===== Supplied records

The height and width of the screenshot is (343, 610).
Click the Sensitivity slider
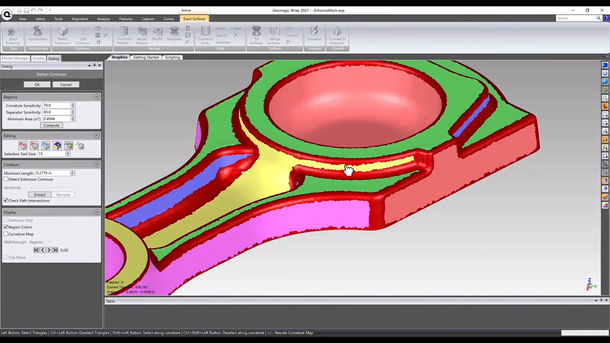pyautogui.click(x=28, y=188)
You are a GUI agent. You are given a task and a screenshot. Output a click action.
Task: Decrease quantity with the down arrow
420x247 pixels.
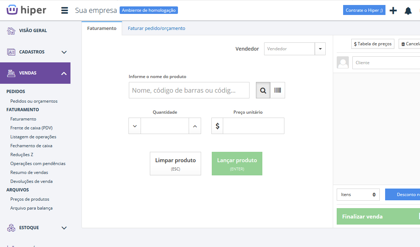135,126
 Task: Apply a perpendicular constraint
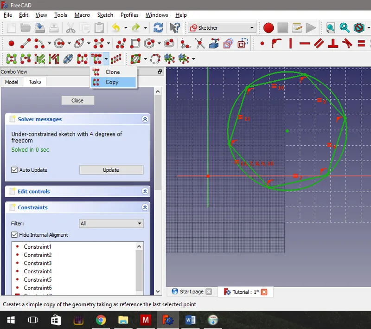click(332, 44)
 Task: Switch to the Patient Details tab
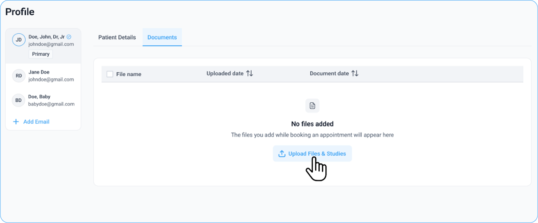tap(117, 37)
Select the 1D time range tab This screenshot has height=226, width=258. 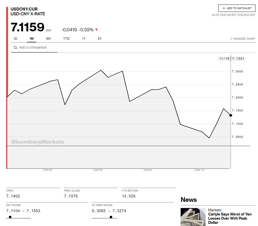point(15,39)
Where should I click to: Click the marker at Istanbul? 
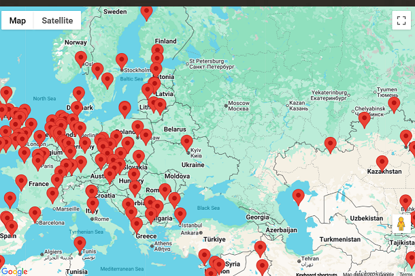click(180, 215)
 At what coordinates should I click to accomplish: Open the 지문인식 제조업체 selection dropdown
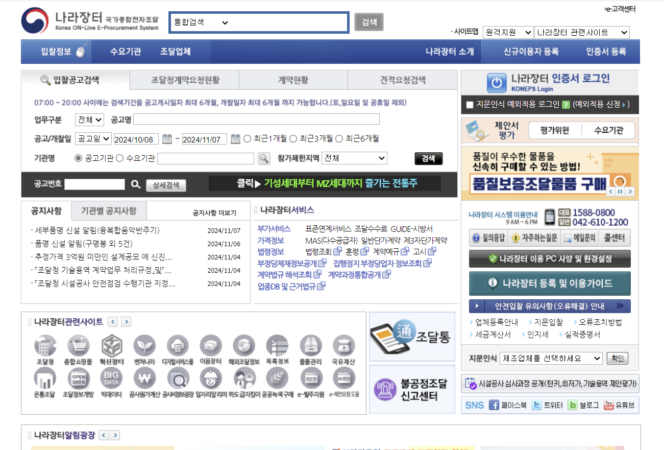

==========

§ **What you are asked to do**
With the pictures left out, output exactly the lines that begin at the line containing "Where should I" and end at the last line of the material.

§ **Written response**
Where should I click to: Click the marker at Istanbul? 
click(180, 215)
 At what coordinates should I click to accomplish: Open the 지문인식 제조업체 selection dropdown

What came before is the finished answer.